Some officials decided that the best way to counter concerns about unstable borders and suspicious residents was to physically remove people characterized as unreliable from these areas. Some Talysh were deported to Central Asia, while others were forced to abandon their villages and move to cities such as Astara and Lenkoran, where they could presumably be better monitored.

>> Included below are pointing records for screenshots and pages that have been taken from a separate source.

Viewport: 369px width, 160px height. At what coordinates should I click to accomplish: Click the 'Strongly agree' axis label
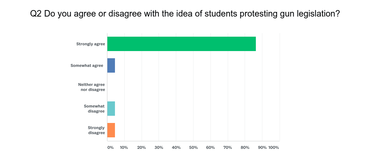pos(90,44)
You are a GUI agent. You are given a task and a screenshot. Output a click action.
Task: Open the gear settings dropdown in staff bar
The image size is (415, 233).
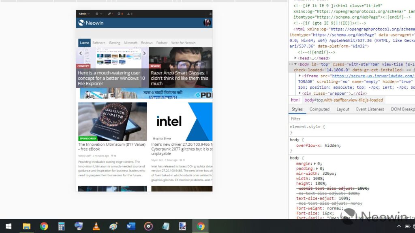[98, 14]
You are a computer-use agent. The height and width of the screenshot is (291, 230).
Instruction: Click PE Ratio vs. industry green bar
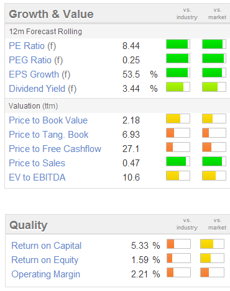coord(178,44)
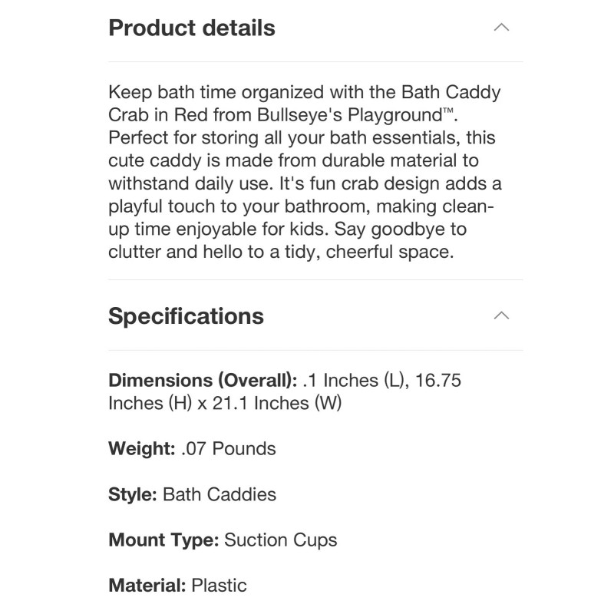The width and height of the screenshot is (614, 614).
Task: Click the Material label
Action: point(147,586)
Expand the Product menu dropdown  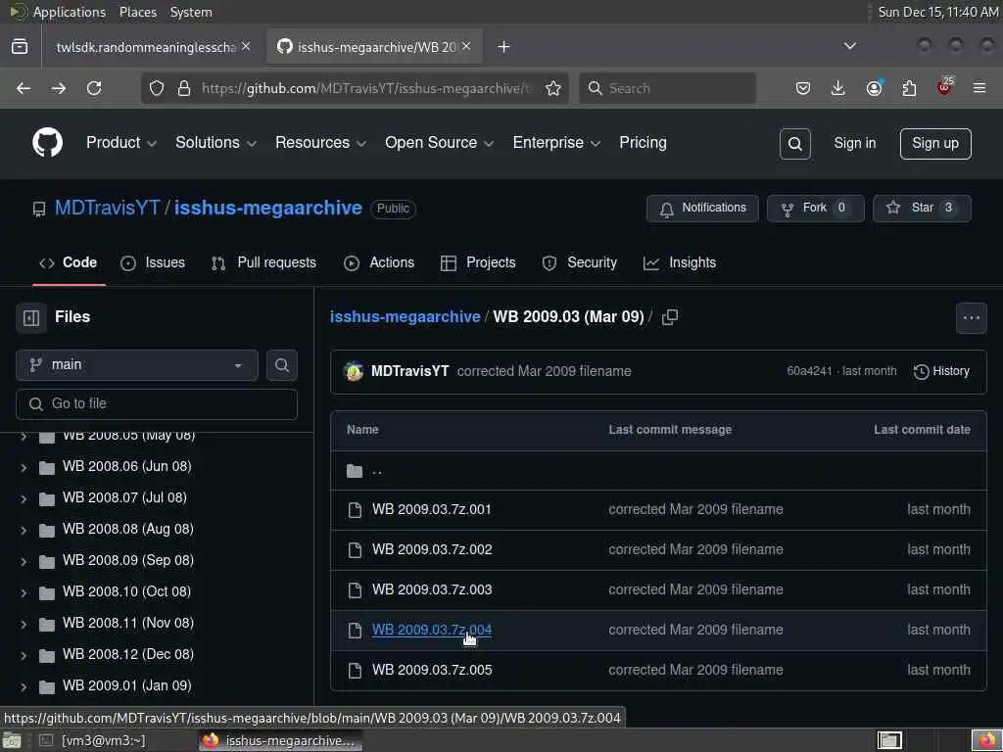pos(121,143)
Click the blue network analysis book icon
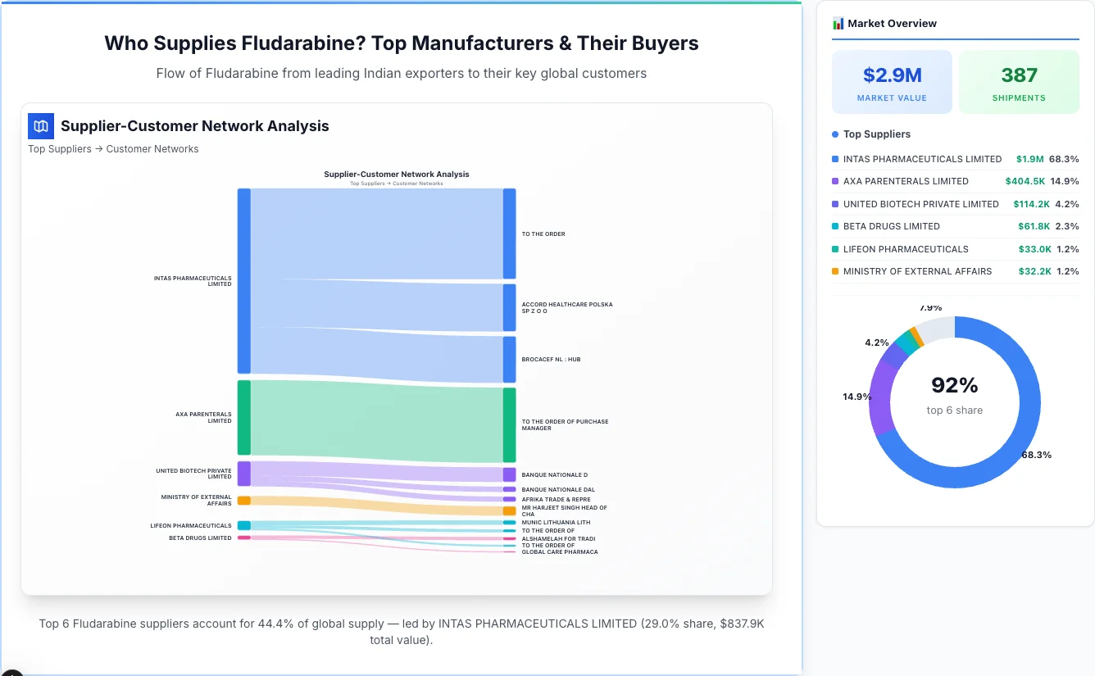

After relying on the document of January 1938, in a letter sent to the Chairman of the Council of People's Commissars V. Molotov, with the signatures of the People's Commissar of Internal Affairs N. Yezhov and the head of the USSR State Security Department L. Beria, dated September 24, 1938, it is stated:

By the decision of the Politburo of January 19, 1938 (Protocol No. 56/308) the NKVD of the USSR was proposed to resettle all Iranians living in the border regions of Azerbaijan and who had obtained Soviet citizenship to Kazakhstan within a month. This decision was not implemented in a timely manner.

Currently, 2,000 families (6,000 people) of Iranians who had obtained Soviet citizenship have been registered and prepared for resettlement to Kazakhstan. Their resettlement was scheduled to begin on October 15, 1938. We present a draft resolution of the Council of People's Commissars of the USSR on the procedure for resettlement and economic arrangements for Iranians.

On October 8, 1938, the Council of People's Commissars of the USSR adopted Resolution No. 1084-269-ss "On the resettlement of Iranians from the border regions of the Azerbaijan SSR to the Kazakh SSR", defining the legal, financial, technical and economic aspects of this deportation. Only 3.4 million rubles were allocated for the implementation of these measures. The Council of People's Commissars of the Kazakh SSR was tasked with the construction of 1,000 two-apartment houses to accommodate migrants during 1938-1939. At the same time, migrants were required to use their own resources both in construction and in the preparation of building materials.

On November 6, 1938, the Council of People's Commissars and the Central Committee of the Communist Party (Bolsheviks) of Kazakhstan detailed the measures to be taken against the settlers, and the places of residence of the deportees in the Alma-Ata and South Kazakhstan regions were determined. The resolution instructed the leadership of the regions and districts to ensure the delivery of the families of the Iranian settlers to the designated places within 12 hours of their arrival in Kazakhstan. Repair work in specially prepared houses for them was to be completed within four days. Each family was to be given 1,600 rubles so that they could quickly put their home conditions in order. Within five days, work was to be organized to provide the Iranians with flour products and feed for their livestock. The Ministry of Education was instructed to conduct an accurate registration of the children of the settlers of school age and create conditions for their education in local schools. If there were teachers among the settlers, they were to be immediately hired regardless of their knowledge of Kazakh or Russian and given retraining courses with full retention of wages. The Talysh were resettled in 12 regions of Kazakhstan.

== Deportations of 1939-1953 ==
From 1939 to 1953, in order to ensure the security of the 800-meter zone near the border with Iran, deportations of Talysh were carried out in the Yardimli region of the Azerbaijan SSR. Residents of the villages of Tezekend, Sibroni, Alili and Abily were deported to the Pushkin region (now Bilasuvar) of the Azerbaijan SSR. One of the forced migrants recalls:It would be better never to live to see the day of Stalin decided your fate. I remember one day when they came to take us away from our village. It was like a bad dream. They moved us all to the Bilasuvar district, which was Pushkin district at the time. It was like being uprooted, like your heart was being torn apart. We felt lost in our new surroundings. What we had thought of as home was now a distant memory.After Mir Jafar Bagirov’s trip to the Vargheduz region (from July 19, 1938 the region became Yardimli) in the summer of 1937, the Central Committee of the Communist Party of Azerbaijan on August 1, 1937 adopted Resolution No. 14/2 on the resettlement of residents of all residential areas located within 500 meters from the Iranian border.